By KATELYN CARALLE, SENIOR U.S. POLITICAL REPORTER
Published: 16:01 GMT, 31 December 2025 | Updated: 17:12 GMT, 31 December 2025
Burnt wreckage from US strikes on a drug boat in the Caribbean have washed up on shore and reveal contents of the vessel may not have been as deadly as President Donald Trump's team has proclaimed.
The New York Times reports that what appears to be the first physical evidence from the operations against alleged narcoterrorism contain several empty packets with traces of substances with the look and smell of marijuana.
No evidence or traces were found of fentanyl, cocaine or other more deadly narcotics that Trump and War Secretary Pete Hegseth claim the Caribbean strikes are targeting, according to the report.
Marijuana is legal in 40 of 50 US states and is not the drug that Trump has said he is targeting in his Central and South American military campaign.
Additionally, earlier this month the president signed an executive order to reclassify cannabis out of the most restrictive drug category. Going from schedule I to schedule III loosens limits on research, but stops short of making it legal on a federal level.

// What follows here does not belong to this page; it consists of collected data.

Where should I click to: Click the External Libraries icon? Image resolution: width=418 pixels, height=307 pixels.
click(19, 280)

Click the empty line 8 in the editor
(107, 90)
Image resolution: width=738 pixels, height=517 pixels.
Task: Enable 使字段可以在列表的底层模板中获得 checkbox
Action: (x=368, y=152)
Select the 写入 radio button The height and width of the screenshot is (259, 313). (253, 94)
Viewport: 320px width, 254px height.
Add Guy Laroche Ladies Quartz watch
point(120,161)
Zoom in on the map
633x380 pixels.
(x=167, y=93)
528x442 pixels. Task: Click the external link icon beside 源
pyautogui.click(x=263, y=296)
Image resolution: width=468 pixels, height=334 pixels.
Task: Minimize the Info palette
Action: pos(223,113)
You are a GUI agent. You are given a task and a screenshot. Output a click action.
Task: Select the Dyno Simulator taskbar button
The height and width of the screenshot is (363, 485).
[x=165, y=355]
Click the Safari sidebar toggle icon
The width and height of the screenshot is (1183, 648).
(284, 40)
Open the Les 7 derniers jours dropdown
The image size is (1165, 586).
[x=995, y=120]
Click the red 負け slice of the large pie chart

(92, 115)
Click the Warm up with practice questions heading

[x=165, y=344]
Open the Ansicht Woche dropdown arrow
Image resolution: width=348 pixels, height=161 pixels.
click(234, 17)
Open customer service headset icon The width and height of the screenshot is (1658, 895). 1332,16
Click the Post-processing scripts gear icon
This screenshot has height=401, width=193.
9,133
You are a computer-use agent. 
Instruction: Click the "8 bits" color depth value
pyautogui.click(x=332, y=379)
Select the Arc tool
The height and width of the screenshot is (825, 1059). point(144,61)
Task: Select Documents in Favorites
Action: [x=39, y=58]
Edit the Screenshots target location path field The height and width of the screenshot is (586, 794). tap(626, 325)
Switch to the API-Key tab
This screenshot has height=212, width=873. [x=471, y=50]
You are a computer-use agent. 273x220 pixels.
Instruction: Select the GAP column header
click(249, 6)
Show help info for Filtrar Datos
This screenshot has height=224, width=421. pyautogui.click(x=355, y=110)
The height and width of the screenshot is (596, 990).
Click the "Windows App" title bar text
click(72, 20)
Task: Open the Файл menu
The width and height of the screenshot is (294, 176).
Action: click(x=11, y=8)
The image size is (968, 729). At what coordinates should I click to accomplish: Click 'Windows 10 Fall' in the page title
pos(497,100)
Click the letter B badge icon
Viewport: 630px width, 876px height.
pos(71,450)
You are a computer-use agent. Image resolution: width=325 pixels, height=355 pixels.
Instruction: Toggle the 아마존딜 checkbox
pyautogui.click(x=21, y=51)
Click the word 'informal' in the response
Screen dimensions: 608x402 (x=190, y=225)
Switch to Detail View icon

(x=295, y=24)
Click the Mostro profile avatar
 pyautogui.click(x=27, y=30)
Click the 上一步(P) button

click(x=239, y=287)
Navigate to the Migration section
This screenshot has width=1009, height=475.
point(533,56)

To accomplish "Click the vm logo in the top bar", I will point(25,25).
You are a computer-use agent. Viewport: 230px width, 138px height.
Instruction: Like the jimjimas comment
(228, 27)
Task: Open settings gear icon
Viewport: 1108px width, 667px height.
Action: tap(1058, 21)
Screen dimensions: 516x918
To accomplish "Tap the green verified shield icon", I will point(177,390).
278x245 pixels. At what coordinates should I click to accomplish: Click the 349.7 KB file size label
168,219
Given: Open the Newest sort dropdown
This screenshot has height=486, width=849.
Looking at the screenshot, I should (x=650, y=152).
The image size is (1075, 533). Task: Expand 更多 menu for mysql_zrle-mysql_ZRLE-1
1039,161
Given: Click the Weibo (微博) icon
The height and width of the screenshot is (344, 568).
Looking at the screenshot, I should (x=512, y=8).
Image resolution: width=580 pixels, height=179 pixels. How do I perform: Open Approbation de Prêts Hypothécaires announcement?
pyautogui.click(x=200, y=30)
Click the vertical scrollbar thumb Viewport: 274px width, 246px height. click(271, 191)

At the Oval Office signing on December 18, Trump called the use of the drug to treat medical problems as 'legitimate.'
'It's going to have a tremendously positive impact,' Trump said of the marijuana reclassification order.
The White House and Pentagon did not immediately respond to the Daily Mail's request for comment on whether they could confirm if the wreckage found ashore in Colombia was from the US strikes.
What seems to be the first known wreckage from the drug boat strikes that washed up on shore of Colombia last month appears to prove the vessel was carrying marijuana, according to the New York Times
President Donald Trump signed an executive order on December 18, 2025 reclassifying marijuana from the most severe Schedule I illicit substance to the less serious Schedule III
Last week, Trump revealed casually in a radio call-in interview that the US began land strikes in Venezuela, signaling an escalation in a campaign that began last fall.
The president then confirmed on Monday that on Christmas Eve the US hit 'the dock area where they load the boats up with drugs' along the shore of Venezuela.